Thanks to research begun prior to the last year of closed collections, three of the articles in this issue highlight objects in public collections, once again in a worldwide context. The fourth uses archival and iconographic collections to bring to light the wearing of bifurcated garments by women in early modern Europe; Valerio Zanetti’s article examines women’s equestrian clothing, in particular red riding breeches, in Europe in general, then more closely at their use in France in the late seventeenth century.
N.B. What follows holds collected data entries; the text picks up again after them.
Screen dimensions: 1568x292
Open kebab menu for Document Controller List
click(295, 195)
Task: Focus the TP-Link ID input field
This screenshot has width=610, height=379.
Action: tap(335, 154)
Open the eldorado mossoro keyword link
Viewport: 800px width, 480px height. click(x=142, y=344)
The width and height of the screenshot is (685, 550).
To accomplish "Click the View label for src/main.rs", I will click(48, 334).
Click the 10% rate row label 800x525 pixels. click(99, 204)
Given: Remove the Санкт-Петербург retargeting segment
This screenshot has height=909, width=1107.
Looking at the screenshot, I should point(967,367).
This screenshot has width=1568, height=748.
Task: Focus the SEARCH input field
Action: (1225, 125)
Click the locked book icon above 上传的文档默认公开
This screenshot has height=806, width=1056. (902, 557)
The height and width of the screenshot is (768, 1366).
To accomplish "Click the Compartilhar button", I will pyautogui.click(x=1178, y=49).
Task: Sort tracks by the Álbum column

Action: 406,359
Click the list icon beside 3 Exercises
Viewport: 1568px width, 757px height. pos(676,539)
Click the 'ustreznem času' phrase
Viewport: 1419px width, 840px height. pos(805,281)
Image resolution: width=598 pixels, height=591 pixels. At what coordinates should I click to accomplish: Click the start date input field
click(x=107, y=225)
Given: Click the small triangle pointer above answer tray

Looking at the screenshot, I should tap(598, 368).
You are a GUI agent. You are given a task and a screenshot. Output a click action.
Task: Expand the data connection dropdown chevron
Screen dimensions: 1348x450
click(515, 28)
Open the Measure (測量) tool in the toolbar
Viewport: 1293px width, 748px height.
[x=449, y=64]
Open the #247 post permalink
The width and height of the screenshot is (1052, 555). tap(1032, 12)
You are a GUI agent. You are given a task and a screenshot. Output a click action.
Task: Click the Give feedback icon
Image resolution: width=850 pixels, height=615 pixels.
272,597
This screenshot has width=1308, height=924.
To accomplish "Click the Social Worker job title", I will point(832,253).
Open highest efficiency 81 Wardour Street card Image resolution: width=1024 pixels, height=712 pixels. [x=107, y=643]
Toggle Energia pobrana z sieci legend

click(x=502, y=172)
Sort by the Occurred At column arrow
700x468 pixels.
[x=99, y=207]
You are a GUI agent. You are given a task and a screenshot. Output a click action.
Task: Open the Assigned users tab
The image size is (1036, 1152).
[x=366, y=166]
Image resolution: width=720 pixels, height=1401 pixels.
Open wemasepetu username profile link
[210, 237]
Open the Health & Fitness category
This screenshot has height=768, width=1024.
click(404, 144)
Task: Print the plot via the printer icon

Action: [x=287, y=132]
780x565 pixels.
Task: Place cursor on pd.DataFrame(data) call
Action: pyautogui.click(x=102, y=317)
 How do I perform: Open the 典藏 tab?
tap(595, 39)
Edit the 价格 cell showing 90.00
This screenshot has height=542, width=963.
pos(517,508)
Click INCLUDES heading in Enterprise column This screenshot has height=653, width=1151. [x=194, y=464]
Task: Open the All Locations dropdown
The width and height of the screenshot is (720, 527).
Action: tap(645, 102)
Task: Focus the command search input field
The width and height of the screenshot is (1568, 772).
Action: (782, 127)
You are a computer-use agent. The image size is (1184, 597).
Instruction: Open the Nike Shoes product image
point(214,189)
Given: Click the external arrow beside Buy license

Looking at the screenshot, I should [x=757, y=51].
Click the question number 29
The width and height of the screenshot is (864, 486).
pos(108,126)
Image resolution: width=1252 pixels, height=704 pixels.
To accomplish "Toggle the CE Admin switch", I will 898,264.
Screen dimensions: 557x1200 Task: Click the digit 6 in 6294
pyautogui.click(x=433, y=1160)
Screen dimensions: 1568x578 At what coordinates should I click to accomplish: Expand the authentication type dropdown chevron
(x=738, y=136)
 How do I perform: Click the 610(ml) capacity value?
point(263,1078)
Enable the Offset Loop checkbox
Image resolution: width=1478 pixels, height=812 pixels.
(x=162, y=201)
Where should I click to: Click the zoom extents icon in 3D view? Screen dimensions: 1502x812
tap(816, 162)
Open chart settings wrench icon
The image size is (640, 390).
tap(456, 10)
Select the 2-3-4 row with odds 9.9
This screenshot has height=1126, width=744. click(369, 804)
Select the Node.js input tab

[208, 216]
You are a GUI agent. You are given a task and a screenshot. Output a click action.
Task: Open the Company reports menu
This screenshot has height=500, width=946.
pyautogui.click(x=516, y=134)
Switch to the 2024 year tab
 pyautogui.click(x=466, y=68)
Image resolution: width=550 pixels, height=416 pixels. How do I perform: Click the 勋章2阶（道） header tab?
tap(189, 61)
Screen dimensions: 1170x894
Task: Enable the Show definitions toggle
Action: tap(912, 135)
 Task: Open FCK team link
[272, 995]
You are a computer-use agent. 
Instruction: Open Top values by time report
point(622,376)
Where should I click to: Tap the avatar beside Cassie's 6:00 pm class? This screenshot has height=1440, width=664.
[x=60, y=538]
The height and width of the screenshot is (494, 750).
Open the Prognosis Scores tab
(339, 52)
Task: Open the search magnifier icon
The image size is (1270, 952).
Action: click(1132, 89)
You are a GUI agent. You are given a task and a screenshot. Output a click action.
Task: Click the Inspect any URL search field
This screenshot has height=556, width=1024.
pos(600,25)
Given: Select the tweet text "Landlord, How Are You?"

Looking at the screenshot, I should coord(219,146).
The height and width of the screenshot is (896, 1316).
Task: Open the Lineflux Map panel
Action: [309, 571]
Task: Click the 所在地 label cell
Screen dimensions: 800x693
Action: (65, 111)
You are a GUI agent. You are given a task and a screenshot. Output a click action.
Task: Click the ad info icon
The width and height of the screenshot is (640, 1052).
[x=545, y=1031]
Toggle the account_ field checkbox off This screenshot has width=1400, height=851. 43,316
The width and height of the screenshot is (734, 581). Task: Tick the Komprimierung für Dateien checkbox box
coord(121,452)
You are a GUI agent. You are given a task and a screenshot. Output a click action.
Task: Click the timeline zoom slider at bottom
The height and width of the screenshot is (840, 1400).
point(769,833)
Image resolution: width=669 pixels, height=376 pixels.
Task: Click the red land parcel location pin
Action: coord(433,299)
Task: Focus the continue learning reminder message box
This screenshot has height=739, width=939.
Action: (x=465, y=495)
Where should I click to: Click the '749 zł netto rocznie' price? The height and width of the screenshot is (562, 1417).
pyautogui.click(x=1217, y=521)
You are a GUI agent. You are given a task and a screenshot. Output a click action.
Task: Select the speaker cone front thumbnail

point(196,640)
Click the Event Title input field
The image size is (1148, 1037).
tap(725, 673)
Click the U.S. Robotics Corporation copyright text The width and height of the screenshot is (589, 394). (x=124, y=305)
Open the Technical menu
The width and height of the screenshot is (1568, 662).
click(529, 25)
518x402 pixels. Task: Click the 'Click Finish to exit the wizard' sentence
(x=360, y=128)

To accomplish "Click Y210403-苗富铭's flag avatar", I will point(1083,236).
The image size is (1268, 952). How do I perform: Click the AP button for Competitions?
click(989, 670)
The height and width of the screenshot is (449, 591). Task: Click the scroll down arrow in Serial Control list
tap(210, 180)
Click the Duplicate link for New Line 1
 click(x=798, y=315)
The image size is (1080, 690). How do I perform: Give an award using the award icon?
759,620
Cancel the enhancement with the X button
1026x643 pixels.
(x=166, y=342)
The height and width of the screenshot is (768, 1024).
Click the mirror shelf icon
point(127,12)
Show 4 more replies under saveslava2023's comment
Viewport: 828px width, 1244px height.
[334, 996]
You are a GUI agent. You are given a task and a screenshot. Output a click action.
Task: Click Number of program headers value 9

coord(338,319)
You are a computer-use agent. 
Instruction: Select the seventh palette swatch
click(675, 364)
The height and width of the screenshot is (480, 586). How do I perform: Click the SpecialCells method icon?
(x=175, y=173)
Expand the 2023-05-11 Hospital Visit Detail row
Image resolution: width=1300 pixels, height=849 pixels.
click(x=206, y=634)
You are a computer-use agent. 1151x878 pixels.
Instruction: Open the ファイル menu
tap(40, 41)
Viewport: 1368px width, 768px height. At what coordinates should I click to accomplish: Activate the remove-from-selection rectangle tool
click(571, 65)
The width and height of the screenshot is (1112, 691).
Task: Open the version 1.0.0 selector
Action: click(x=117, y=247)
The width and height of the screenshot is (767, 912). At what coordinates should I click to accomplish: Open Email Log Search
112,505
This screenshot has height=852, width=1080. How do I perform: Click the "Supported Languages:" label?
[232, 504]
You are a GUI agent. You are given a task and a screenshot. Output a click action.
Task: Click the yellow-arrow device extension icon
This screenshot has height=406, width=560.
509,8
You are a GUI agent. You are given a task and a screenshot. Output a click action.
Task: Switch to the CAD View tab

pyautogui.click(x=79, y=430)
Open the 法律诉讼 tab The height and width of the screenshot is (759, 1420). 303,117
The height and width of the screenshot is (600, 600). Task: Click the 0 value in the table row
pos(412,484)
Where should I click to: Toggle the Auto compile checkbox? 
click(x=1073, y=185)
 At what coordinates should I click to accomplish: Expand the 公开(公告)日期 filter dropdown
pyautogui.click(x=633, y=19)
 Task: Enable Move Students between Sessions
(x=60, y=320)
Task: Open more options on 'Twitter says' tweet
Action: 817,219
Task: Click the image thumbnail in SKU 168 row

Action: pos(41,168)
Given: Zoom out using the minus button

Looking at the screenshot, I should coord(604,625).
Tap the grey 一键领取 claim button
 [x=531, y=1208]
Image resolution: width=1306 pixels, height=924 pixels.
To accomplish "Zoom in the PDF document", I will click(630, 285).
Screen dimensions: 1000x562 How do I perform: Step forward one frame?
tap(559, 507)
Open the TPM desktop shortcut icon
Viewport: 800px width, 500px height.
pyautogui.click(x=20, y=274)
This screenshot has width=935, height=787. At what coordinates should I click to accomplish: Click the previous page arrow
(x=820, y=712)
Carolyn Dowdell has contributed a widely sourced and detailed article, examining eighteenth-century English garment construction practices and the skills and techniques employed, from a maker’s perspective. David Wilcox brings us part one of a study of the dress of Lord Byron, with a detailed examination of surviving garments as well as archival sources including tailor’s accounts, from Byron’s early life prior to his years of exile in Europe. Finally, an unusual and interesting study arising from the survival of a single garment, and the incredible journey of ship-wrecked Japanese fisherman in the early nineteenth century from Tyler Putman and Matthew Brenckle.
Charlotte Nicklas has brought together the book review section in very difficult circumstances, and Anna Buruma has provided a list of new books which once again demonstrates the vast number of publications now available in our area of study.
Finally, this issue once again sadly contains an obituary, compiled by Valerie Cumming, for one another of our founder members, Zillah Halls, one of the early specialist curators, who worked in some of the pioneering collections dedicated to the history of dress.
We would also like to remind readers that electronic access to the journal is through Edinburgh University Press. Potential authors considering submission of an article to Costume will also find here guidelines for authors. Members of the Costume Society receive copies of the journal as part of their membership, and access to the online archive of Costume by logging on to the Costume Society website.